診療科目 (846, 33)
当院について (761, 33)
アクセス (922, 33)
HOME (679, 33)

...

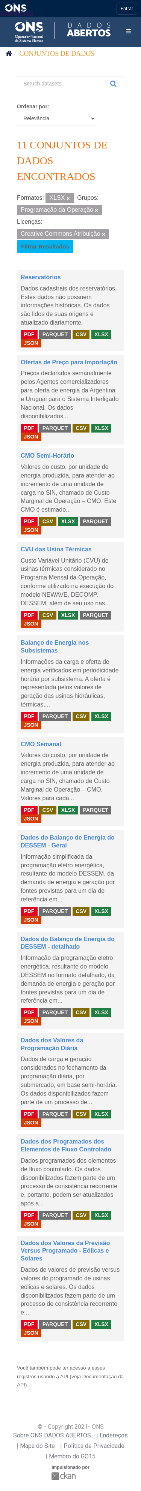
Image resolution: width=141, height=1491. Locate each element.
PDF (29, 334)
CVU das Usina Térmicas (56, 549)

> **What you have to do**: Begin at the line that has "Image resolution: width=141, height=1491." and stop after the line that has "CVU das Usina Térmicas (56, 549)". Update only those lines of the material by replacing "Locate" with "Find", and leave everything else as it is.

> **The response**:
Image resolution: width=141, height=1491. Find each element.
PDF (29, 334)
CVU das Usina Térmicas (56, 549)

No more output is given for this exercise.